[[ Source material, beginning ]]
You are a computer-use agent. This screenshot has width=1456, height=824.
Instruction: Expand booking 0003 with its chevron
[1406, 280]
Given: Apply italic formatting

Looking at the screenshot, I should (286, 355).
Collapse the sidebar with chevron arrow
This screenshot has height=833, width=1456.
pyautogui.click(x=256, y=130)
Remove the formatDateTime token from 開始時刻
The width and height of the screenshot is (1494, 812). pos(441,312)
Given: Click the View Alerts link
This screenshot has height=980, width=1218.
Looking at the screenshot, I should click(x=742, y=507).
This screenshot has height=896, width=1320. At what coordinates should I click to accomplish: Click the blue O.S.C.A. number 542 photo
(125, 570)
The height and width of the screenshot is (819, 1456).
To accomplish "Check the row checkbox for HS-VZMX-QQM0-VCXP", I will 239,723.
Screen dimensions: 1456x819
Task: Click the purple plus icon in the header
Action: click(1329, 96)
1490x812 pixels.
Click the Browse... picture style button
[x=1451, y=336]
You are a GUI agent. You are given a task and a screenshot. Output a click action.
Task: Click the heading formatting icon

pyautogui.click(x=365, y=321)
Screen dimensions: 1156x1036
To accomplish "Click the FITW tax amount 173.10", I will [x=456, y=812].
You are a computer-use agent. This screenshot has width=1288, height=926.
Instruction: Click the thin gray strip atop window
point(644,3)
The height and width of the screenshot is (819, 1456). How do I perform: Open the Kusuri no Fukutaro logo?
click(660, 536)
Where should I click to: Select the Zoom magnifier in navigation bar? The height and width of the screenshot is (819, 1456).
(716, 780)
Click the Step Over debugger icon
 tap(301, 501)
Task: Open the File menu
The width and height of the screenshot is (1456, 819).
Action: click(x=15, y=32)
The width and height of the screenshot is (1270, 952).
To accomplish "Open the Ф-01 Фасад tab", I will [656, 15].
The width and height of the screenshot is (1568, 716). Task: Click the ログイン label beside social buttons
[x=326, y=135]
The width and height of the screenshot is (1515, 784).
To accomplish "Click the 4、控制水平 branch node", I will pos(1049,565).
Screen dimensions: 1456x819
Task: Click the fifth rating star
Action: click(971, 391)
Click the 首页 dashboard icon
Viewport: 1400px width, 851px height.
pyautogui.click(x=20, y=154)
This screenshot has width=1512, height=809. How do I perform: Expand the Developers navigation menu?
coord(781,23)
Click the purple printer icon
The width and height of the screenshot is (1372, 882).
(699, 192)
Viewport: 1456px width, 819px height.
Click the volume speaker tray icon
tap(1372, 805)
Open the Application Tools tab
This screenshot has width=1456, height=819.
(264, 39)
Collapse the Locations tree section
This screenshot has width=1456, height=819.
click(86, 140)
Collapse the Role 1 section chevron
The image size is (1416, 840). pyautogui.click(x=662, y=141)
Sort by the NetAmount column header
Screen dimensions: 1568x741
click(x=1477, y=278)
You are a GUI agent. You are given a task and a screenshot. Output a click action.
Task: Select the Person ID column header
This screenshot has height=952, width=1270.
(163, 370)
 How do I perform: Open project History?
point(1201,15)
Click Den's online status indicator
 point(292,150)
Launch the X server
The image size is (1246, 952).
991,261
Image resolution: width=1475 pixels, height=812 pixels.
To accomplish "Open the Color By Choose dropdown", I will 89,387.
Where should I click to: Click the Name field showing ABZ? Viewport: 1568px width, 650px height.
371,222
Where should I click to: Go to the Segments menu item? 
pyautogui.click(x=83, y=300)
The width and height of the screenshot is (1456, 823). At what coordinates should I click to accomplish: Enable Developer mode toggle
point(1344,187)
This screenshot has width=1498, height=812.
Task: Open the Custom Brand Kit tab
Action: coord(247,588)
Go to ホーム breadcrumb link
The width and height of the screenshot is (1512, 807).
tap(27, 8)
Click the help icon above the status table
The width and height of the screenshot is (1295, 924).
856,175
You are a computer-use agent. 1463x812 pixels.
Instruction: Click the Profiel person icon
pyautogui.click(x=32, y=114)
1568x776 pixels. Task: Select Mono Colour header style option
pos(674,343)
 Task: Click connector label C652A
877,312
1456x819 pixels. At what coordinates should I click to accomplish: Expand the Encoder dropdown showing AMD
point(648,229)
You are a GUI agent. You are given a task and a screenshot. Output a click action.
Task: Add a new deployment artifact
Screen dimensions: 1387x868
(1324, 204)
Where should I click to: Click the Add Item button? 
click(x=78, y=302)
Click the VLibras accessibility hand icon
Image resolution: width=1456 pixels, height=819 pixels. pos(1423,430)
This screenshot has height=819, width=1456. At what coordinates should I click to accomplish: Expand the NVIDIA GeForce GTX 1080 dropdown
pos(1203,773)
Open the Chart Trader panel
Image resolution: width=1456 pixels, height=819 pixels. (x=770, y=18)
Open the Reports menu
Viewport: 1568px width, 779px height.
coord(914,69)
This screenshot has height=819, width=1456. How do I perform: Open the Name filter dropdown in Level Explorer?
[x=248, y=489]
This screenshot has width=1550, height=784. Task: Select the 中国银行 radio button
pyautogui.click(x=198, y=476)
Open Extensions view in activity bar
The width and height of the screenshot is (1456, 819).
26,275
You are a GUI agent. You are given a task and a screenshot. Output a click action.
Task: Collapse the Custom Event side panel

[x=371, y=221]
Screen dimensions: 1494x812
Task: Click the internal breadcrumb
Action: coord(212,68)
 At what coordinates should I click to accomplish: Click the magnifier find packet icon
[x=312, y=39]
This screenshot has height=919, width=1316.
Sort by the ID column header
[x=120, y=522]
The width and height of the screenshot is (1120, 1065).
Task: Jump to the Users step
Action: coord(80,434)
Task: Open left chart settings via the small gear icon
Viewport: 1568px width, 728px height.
[[ Source material, end ]]
Directions for this task
Each line above is to be repeated exactly.

Exercise result
You are a computer-use agent. This screenshot has width=1456, height=824.
Instruction: Expand booking 0003 with its chevron
[1406, 280]
Given: Apply italic formatting

Looking at the screenshot, I should (286, 355).
Collapse the sidebar with chevron arrow
This screenshot has height=833, width=1456.
pyautogui.click(x=256, y=130)
Remove the formatDateTime token from 開始時刻
The width and height of the screenshot is (1494, 812). pos(441,312)
Given: Click the View Alerts link
This screenshot has height=980, width=1218.
Looking at the screenshot, I should click(x=742, y=507).
This screenshot has height=896, width=1320. At what coordinates should I click to accomplish: Click the blue O.S.C.A. number 542 photo
(125, 570)
The height and width of the screenshot is (819, 1456).
To accomplish "Check the row checkbox for HS-VZMX-QQM0-VCXP", I will 239,723.
Screen dimensions: 1456x819
Task: Click the purple plus icon in the header
Action: click(1329, 96)
1490x812 pixels.
Click the Browse... picture style button
[x=1451, y=336]
You are a GUI agent. You are given a task and a screenshot. Output a click action.
Task: Click the heading formatting icon

pyautogui.click(x=365, y=321)
Screen dimensions: 1156x1036
To accomplish "Click the FITW tax amount 173.10", I will [x=456, y=812].
You are a computer-use agent. This screenshot has width=1288, height=926.
Instruction: Click the thin gray strip atop window
point(644,3)
The height and width of the screenshot is (819, 1456). How do I perform: Open the Kusuri no Fukutaro logo?
click(660, 536)
Where should I click to: Select the Zoom magnifier in navigation bar? The height and width of the screenshot is (819, 1456).
(716, 780)
Click the Step Over debugger icon
 tap(301, 501)
Task: Open the File menu
The width and height of the screenshot is (1456, 819).
Action: click(x=15, y=32)
The width and height of the screenshot is (1270, 952).
To accomplish "Open the Ф-01 Фасад tab", I will [656, 15].
The width and height of the screenshot is (1568, 716). Task: Click the ログイン label beside social buttons
[x=326, y=135]
The width and height of the screenshot is (1515, 784).
To accomplish "Click the 4、控制水平 branch node", I will pos(1049,565).
Screen dimensions: 1456x819
Task: Click the fifth rating star
Action: click(971, 391)
Click the 首页 dashboard icon
Viewport: 1400px width, 851px height.
pyautogui.click(x=20, y=154)
This screenshot has width=1512, height=809. How do I perform: Expand the Developers navigation menu?
coord(781,23)
Click the purple printer icon
The width and height of the screenshot is (1372, 882).
(699, 192)
Viewport: 1456px width, 819px height.
Click the volume speaker tray icon
tap(1372, 805)
Open the Application Tools tab
This screenshot has width=1456, height=819.
(264, 39)
Collapse the Locations tree section
This screenshot has width=1456, height=819.
click(86, 140)
Collapse the Role 1 section chevron
The image size is (1416, 840). pyautogui.click(x=662, y=141)
Sort by the NetAmount column header
Screen dimensions: 1568x741
click(x=1477, y=278)
You are a GUI agent. You are given a task and a screenshot. Output a click action.
Task: Select the Person ID column header
This screenshot has height=952, width=1270.
(163, 370)
 How do I perform: Open project History?
point(1201,15)
Click Den's online status indicator
 point(292,150)
Launch the X server
The image size is (1246, 952).
991,261
Image resolution: width=1475 pixels, height=812 pixels.
To accomplish "Open the Color By Choose dropdown", I will 89,387.
Where should I click to: Click the Name field showing ABZ? Viewport: 1568px width, 650px height.
371,222
Where should I click to: Go to the Segments menu item? 
pyautogui.click(x=83, y=300)
The width and height of the screenshot is (1456, 823). At what coordinates should I click to accomplish: Enable Developer mode toggle
point(1344,187)
This screenshot has width=1498, height=812.
Task: Open the Custom Brand Kit tab
Action: coord(247,588)
Go to ホーム breadcrumb link
The width and height of the screenshot is (1512, 807).
tap(27, 8)
Click the help icon above the status table
The width and height of the screenshot is (1295, 924).
856,175
You are a computer-use agent. 1463x812 pixels.
Instruction: Click the Profiel person icon
pyautogui.click(x=32, y=114)
1568x776 pixels. Task: Select Mono Colour header style option
pos(674,343)
 Task: Click connector label C652A
877,312
1456x819 pixels. At what coordinates should I click to accomplish: Expand the Encoder dropdown showing AMD
point(648,229)
You are a GUI agent. You are given a task and a screenshot. Output a click action.
Task: Add a new deployment artifact
Screen dimensions: 1387x868
(1324, 204)
Where should I click to: Click the Add Item button? 
click(x=78, y=302)
Click the VLibras accessibility hand icon
Image resolution: width=1456 pixels, height=819 pixels. pos(1423,430)
This screenshot has height=819, width=1456. At what coordinates should I click to accomplish: Expand the NVIDIA GeForce GTX 1080 dropdown
pos(1203,773)
Open the Chart Trader panel
Image resolution: width=1456 pixels, height=819 pixels. (x=770, y=18)
Open the Reports menu
Viewport: 1568px width, 779px height.
coord(914,69)
This screenshot has height=819, width=1456. How do I perform: Open the Name filter dropdown in Level Explorer?
[x=248, y=489]
This screenshot has width=1550, height=784. Task: Select the 中国银行 radio button
pyautogui.click(x=198, y=476)
Open Extensions view in activity bar
The width and height of the screenshot is (1456, 819).
26,275
You are a GUI agent. You are given a task and a screenshot. Output a click action.
Task: Collapse the Custom Event side panel

[x=371, y=221]
Screen dimensions: 1494x812
Task: Click the internal breadcrumb
Action: coord(212,68)
 At what coordinates should I click to accomplish: Click the magnifier find packet icon
[x=312, y=39]
This screenshot has height=919, width=1316.
Sort by the ID column header
[x=120, y=522]
The width and height of the screenshot is (1120, 1065).
Task: Jump to the Users step
Action: coord(80,434)
Task: Open left chart settings via the small gear icon
Viewport: 1568px width, 728px height.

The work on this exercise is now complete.